Back To School Shopping

It never fails to get the hackles on the back of my son's neck up when he sees "Back To School" sales popping up in the second or third week of June. We're now fully into the heavily discounted portion of this part of the year. It's time to stock up on all those pencils and books that Alice Cooper insisted we were all free of just a few very short weeks ago. Teachers do the same thing. We go out and buy our white board markers and empty the 99 Cent Store of all the little plastic prizes that will somehow become legal tender out on the playground. And in Arkansas, they'll be checking the back room to see if there's any more hollow point ammunition once the shelves have been cleared.
The Clarksville School District will arm twenty volunteer teachers and staff with handguns starting this fall. Participants in the program, whose identities will be kept secret, will be considered security guards after undergoing fifty-three hours of training."The plan we've been given in the past is, 'Well, lock your doors, turn off your lights and hope for the best,' " said Superintendent David Hopkins.
Mister Hopkins said that he was responding to the wave of calls he took from concerned parents after the tragedy at Sandy Hook Elementary. This makes sense since Sandy Hook is in Newtown, Connecticut and Clarksville is a town of a little over nine thousand Christian souls located some fourteen hundred miles away. Why wouldn't they expect an armed intruder to perpetrate the same senseless slaughter of school children? Better safe than sorry, right?

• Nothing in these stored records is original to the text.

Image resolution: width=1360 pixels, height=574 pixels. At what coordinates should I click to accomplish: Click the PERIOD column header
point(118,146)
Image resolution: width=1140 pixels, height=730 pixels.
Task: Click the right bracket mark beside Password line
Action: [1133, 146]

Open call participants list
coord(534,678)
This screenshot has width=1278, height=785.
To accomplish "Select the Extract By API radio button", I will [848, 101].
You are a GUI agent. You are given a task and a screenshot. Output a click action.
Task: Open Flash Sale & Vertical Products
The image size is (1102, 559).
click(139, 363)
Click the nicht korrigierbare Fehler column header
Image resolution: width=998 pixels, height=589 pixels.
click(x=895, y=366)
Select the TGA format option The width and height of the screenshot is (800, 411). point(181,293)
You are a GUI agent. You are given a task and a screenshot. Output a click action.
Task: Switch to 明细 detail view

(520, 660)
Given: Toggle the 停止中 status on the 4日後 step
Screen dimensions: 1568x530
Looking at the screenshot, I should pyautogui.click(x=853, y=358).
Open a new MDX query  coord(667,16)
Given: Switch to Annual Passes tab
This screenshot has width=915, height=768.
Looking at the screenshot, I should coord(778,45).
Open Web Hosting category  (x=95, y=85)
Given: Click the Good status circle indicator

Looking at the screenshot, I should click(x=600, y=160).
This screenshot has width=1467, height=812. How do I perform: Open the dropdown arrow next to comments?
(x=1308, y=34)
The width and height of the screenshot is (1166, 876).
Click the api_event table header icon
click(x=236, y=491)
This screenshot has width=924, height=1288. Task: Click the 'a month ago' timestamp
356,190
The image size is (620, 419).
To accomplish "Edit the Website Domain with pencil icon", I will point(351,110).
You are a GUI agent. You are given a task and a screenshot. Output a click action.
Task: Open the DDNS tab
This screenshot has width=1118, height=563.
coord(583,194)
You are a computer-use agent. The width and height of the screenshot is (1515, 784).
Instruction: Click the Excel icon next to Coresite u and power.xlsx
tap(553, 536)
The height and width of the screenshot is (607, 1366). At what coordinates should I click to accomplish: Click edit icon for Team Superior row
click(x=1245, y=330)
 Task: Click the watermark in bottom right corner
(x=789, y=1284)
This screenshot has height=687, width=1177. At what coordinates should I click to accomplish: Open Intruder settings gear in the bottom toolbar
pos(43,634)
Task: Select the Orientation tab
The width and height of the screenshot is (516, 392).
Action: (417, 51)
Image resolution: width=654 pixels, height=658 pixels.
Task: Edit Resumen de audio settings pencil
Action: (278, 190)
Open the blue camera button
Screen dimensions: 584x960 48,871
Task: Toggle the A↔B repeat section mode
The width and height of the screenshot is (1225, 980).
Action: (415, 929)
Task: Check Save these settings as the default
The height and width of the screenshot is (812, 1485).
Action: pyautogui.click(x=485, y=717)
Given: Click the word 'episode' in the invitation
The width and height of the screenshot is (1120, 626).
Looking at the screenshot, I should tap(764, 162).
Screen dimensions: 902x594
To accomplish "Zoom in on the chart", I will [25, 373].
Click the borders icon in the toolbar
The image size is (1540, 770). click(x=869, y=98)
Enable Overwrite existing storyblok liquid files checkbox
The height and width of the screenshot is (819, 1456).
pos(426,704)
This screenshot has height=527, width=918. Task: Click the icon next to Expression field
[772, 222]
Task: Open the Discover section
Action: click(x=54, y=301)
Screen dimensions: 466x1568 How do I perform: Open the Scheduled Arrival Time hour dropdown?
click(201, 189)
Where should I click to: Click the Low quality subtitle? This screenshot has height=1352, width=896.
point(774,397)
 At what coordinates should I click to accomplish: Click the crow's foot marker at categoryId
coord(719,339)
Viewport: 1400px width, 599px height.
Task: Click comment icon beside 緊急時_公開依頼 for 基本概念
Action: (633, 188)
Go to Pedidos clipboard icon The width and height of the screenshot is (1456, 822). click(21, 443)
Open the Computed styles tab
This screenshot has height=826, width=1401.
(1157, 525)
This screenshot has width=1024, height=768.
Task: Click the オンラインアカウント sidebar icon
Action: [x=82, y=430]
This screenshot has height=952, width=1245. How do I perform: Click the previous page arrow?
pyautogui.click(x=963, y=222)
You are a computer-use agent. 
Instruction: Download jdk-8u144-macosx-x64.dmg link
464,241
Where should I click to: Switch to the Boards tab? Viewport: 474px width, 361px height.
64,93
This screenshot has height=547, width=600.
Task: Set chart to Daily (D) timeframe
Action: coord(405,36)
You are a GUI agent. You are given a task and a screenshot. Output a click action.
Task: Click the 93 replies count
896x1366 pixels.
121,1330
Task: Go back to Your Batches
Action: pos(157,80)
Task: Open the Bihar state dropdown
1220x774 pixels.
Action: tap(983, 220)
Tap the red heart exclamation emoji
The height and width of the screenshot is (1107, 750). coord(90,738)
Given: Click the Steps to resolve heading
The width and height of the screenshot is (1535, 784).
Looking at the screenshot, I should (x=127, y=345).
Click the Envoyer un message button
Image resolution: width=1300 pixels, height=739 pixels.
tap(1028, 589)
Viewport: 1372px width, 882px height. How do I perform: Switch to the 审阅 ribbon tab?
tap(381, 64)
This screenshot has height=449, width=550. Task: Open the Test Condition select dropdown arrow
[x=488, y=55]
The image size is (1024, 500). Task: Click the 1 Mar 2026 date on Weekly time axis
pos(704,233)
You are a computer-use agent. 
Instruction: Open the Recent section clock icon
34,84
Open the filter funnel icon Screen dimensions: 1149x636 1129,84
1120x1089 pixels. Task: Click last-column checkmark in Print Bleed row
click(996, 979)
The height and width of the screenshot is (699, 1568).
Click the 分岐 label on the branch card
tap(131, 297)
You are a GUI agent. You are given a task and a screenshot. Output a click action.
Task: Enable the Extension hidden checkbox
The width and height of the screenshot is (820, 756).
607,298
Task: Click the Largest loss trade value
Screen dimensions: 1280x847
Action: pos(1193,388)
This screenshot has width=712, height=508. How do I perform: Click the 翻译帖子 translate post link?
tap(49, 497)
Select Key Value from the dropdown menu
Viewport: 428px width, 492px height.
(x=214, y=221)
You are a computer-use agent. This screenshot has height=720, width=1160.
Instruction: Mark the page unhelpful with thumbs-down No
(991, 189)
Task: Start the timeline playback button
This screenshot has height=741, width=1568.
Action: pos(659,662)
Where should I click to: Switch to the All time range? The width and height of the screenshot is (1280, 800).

Staff at these schools will be given a one-time $1,100 stipend to purchase a handgun and holster. The district will pay about fifty thousand dollars for ammunition and for training by Nighthawk Custom Training Academy, a private training facility in northwest Arkansas. “That teacher is going to respond to one thing and one thing alone, and that's someone is in the building either actively or attempting to kill people," Jon Hodoway, director of training for Nighthawk said. "That's it. They're not going to enforce the law. They're not going to make traffic stops. If somebody is outside acting the fool, they're going to call the police." That teacher is going to to do one thing and one thing only: kill someone. Not make traffic stops.
Let me say this about fifty thousand dollars in training: I'm not sure how many teachers they are trying to put on the firing line, but I'm guessing if it's more than a couple, that's not going to be enough to cover everything. The newspapers are full of stories about highly trained officers of the law who spend years, not days learning how to deal with issues of deadly force, and they still make mistakes. And since part of that fifty thousand is going to buy ammo, I'm guessing there's still a possibility that they didn't cover everything. Like toy guns.
I hope there's something left over in the budget for grief counseling.